Review information you found your nursing clinical issue
Review information you found your nursing clinical issue
Review information you found your nursing clinical issue and explain ways in which you would share the research-based evidence with your peers:After the data have been analyzed, conclusions are made regarding what the findings mean. Then, this information must be shared with your healthcare team.
Choose one of the articles from the Week 5 RRL assignment, and discuss the findings. Would you apply the evidence found to your practice? Explain your answer.
Translating research into practice is the final and most important step in the research process. Review information you found your nursing clinical issue and explain ways in which you would share the research-based evidence with your peers.

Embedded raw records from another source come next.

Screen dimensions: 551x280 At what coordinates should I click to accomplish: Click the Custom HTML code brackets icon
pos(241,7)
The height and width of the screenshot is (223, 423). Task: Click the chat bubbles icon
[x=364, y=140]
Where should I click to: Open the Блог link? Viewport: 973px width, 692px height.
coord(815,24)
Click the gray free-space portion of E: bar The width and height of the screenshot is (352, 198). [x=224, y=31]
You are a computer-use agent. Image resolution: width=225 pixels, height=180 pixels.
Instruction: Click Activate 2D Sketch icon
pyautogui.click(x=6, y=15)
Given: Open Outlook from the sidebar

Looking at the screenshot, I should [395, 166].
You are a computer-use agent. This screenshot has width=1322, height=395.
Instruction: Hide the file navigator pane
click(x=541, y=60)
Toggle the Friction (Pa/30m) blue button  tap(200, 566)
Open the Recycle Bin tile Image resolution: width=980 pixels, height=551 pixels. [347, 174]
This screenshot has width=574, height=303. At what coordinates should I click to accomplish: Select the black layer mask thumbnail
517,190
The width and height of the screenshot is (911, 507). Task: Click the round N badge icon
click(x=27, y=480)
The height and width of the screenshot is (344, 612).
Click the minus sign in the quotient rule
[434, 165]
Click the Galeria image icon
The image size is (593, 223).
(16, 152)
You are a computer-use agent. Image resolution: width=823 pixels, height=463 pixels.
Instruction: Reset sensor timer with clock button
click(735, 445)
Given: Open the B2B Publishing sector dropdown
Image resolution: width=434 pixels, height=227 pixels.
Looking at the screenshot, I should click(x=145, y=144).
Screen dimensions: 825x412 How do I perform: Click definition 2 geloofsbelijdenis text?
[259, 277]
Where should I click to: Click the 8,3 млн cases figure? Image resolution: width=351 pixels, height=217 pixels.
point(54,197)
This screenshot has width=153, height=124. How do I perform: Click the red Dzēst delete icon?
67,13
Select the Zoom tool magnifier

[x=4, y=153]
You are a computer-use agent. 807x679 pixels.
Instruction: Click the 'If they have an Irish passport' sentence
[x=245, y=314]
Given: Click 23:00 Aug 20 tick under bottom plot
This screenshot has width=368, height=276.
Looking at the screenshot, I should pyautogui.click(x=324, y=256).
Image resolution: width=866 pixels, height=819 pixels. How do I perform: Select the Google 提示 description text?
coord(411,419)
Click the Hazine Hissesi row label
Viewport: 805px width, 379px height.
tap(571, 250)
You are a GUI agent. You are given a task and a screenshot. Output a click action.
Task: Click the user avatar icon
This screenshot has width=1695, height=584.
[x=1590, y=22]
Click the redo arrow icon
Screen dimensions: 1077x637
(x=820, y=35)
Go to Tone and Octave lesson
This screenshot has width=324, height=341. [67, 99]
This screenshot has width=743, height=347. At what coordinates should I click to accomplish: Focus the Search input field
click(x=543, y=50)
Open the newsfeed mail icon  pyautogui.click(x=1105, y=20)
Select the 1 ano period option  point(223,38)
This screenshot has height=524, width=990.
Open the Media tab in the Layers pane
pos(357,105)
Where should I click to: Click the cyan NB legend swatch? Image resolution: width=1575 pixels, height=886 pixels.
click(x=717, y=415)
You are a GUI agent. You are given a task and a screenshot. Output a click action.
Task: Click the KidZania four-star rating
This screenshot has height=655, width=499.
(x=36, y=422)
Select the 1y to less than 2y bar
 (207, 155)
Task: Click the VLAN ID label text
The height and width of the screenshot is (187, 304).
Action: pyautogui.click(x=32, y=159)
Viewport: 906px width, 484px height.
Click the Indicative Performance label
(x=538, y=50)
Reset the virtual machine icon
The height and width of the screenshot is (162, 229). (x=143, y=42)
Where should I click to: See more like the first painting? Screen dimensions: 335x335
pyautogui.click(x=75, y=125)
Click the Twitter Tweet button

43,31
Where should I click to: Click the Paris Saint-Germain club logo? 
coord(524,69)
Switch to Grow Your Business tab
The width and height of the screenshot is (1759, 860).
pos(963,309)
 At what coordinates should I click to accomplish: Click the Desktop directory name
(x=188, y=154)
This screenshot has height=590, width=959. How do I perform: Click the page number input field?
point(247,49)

When given research results, how can one determine if the findings are applicable to clinical practice? What tools are available to clinicians in order to determine if statistically significant findings can be used in everyday practice? What are some of the challenges in determining this information? What do you feel are the most important considerations? Then choose one of the articles from the RRL assignment and discuss the findings or share findings related to your chosen clinical issue or problem. Would you apply the evidence found to your practice? Explain your answer.
You must proofread your paper. But do not strictly rely on your computer’s spell-checker and grammar-checker; failure to do so indicates a lack of effort on your part and you can expect your grade to suffer accordingly. Papers with numerous misspelled words and grammatical mistakes will be penalized. Read over your paper – in silence and then aloud – before handing it in and make corrections as necessary. Often it is advantageous to have a friend proofread your paper for obvious errors. Handwritten corrections are preferable to uncorrected mistakes.
Use a standard 10 to 12 point (10 to 12 characters per inch) typeface. Smaller or compressed type and papers with small margins or single-spacing are hard to read. It is better to let your essay run over the recommended number of pages than to try to compress it into fewer pages.
Likewise, large type, large margins, large indentations, triple-spacing, increased leading (space between lines), increased kerning (space between letters), and any other such attempts at “padding” to increase the length of a paper are unacceptable, wasteful of trees, and will not fool your professor.
The paper must be neatly formatted, double-spaced with a one-inch margin on the top, bottom, and sides of each page. When submitting hard copy, be sure to use white paper and print out using dark ink. If it is hard to read your essay, it will also be hard to follow your argument.